(Set exercise): Rescale the lines from the one containing "Open the yellow help question-mark icon" to the one containing "coord(697,132)", both ends included. Write every one of them out again, requests too, but multiply each click coordinate in the answers by 1.3 and round it to a whole number, with halves going up.

--- Start of Exercise input ---

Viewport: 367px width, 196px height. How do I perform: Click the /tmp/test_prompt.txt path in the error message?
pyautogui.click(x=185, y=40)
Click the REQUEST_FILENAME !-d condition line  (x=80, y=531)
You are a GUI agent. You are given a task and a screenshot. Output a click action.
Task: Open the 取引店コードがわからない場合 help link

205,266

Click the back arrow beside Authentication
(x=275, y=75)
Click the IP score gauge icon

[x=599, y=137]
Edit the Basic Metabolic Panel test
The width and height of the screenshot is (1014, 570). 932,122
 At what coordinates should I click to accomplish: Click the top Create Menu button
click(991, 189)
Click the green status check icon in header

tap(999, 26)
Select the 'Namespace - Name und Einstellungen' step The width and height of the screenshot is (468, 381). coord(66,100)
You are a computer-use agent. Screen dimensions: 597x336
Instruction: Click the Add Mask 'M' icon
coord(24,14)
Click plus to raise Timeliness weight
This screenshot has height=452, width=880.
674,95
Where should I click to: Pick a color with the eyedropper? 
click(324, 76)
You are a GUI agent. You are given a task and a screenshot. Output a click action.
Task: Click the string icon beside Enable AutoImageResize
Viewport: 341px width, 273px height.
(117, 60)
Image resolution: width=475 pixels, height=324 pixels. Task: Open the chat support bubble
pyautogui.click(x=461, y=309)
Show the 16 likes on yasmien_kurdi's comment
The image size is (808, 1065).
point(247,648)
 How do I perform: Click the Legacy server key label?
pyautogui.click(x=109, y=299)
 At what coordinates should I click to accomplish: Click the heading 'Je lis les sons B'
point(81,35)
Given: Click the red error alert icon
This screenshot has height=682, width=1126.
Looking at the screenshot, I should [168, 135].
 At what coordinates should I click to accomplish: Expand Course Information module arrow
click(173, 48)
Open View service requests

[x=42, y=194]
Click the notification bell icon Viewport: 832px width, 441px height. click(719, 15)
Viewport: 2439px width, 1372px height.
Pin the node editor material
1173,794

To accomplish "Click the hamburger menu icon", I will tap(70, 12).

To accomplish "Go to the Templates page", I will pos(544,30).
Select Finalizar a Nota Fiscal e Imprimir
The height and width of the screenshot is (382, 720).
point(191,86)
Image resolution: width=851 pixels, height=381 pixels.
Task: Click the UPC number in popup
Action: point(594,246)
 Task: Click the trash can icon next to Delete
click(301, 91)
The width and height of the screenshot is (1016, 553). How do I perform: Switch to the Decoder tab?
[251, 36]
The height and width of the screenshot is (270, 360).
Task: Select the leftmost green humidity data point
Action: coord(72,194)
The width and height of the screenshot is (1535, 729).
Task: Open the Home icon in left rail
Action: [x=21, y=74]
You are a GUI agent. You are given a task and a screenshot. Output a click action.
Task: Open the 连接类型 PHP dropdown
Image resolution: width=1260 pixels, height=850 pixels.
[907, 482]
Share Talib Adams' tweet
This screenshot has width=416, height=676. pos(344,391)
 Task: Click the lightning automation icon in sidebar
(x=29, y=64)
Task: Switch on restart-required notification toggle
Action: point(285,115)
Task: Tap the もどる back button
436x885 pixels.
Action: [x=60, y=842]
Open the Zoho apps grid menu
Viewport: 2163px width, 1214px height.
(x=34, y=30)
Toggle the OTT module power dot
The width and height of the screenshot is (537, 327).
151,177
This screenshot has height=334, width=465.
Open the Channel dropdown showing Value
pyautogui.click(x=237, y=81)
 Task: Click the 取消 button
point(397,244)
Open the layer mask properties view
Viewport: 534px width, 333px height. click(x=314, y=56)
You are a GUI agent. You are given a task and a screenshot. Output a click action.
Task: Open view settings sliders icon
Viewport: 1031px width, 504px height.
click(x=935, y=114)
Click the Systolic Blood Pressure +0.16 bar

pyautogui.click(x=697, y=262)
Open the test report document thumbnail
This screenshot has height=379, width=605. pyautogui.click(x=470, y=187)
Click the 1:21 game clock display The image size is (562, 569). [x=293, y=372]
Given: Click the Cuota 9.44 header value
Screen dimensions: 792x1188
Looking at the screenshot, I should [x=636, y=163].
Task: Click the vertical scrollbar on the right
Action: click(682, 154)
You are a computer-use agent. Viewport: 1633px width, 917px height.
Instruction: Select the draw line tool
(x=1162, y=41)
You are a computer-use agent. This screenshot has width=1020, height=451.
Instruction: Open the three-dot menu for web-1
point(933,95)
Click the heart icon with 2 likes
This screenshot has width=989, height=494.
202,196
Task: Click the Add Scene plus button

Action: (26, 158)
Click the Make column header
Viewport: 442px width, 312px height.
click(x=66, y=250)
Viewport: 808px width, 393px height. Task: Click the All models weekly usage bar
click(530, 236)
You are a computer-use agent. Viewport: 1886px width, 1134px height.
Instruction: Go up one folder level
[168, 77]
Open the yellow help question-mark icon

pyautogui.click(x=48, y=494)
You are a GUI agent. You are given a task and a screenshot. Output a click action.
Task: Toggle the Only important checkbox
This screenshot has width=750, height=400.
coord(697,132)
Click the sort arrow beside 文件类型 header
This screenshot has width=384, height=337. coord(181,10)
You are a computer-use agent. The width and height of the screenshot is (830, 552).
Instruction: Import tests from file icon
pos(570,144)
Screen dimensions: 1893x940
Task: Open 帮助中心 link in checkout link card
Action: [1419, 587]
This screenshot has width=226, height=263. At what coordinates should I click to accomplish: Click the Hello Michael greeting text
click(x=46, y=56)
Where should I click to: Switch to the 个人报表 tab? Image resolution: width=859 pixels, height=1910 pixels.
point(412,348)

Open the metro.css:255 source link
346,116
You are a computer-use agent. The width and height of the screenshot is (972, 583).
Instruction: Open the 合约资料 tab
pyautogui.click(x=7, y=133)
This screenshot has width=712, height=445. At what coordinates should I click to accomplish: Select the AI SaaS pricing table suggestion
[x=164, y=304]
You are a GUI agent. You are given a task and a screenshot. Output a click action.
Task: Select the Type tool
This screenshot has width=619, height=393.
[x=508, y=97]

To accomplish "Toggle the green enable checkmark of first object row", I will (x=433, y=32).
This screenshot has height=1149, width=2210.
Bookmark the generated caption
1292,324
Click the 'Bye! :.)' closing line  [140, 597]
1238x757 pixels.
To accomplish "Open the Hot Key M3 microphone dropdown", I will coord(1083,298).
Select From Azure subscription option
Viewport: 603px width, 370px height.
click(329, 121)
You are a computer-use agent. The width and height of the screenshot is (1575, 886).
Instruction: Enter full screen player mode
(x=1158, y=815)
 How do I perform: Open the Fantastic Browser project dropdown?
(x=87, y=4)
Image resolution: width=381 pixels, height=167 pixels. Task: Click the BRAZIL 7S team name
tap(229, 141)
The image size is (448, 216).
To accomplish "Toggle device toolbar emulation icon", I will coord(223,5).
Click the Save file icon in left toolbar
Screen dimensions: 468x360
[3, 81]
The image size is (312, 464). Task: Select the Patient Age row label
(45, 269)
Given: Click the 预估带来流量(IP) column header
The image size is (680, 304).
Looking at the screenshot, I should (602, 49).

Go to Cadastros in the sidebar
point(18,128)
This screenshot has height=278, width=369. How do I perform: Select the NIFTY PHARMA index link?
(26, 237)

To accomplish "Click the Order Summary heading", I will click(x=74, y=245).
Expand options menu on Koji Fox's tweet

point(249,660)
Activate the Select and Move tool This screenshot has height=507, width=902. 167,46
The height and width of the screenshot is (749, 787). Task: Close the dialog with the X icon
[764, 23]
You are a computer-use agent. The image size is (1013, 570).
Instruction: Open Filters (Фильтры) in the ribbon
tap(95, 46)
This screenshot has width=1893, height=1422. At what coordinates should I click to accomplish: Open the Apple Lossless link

--- End of Exercise input ---

(Final result):
Open the yellow help question-mark icon

pyautogui.click(x=62, y=642)
You are a GUI agent. You are given a task and a screenshot. Output a click action.
Task: Toggle the Only important checkbox
This screenshot has width=750, height=400.
coord(906,172)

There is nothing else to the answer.